The techniques used by unloveable rogues who automate search engine manipulation attacks themed around breaking news to sling scareware have been unpicked by new research from Sophos. A research paper published on Wednesday by Sophos researchers Fraser Howard and Onur Komili lifts the lid on the search engine optimisation …
The solution is for the search engines to harvest from IP addresses that cannot be associated with the search engines. That way, the content cannot be customised depending on if it is Google or some poor user fetching it.
Would also solve some of the problems with search engine poisning for other things, like google search for products.
I'm sure that someone like Google could easily arrange to "borrow" IP addresses from large ISPs on a random basis.
..... not quite.
Search engines don't just use a predictable pool of IP addresses; they also use a predictable user-agent string.
Do you really think it could be that easy?
Hell, if that was the solution, I'd no doubt be using the 'BristolBachelorBot' search engine, today, wouldn't I? The reason why there's only one serious contender, and one wannabe, in this market, is because it's hard.

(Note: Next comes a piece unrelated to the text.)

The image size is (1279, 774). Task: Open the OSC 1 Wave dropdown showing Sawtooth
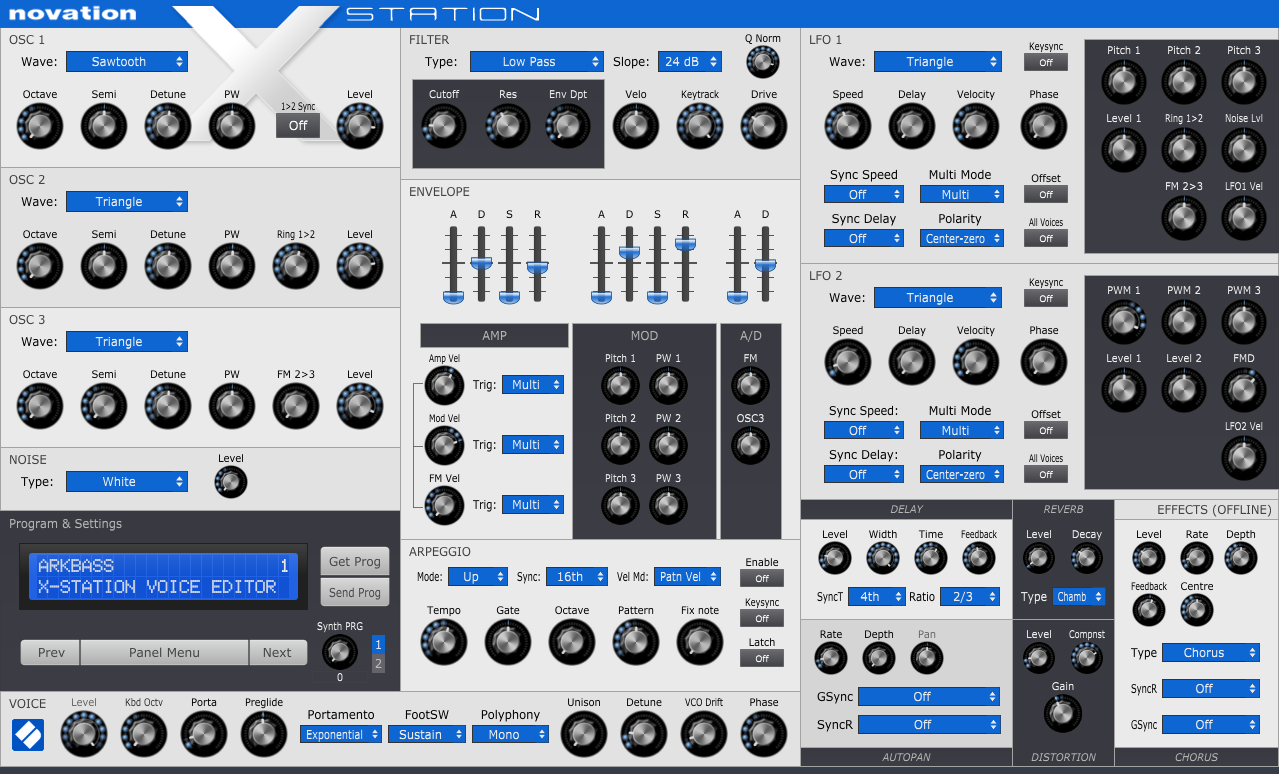127,61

Even if those factors didn't alert you that a search engine was on-the-visit, the very fact that it reads your Robots.txt file is a bit of a giveaway. I'm sure you wouldn't advocate search engines stop reading robots.txt?
Google regularly and deliberately haze the behaviour of their search engines, to throw these people off, but its a constantly moving battle. I really don't think people outside of search, realise the enormity of the problem of automatically gathering realistic data on the Web, these days. We only notice it, when it fails.
heres one to add to the IP/Hosts blocklist
heres the IP of one nasty malware virus checker(worm) that seems to crash my browsers everytime it gets refered to by google.
IP to block 184.108.40.206
the real answer
Is to spoof your user agent as googlebot and hide your referer.
or just use trusted news sites for your breaking news stories maybe.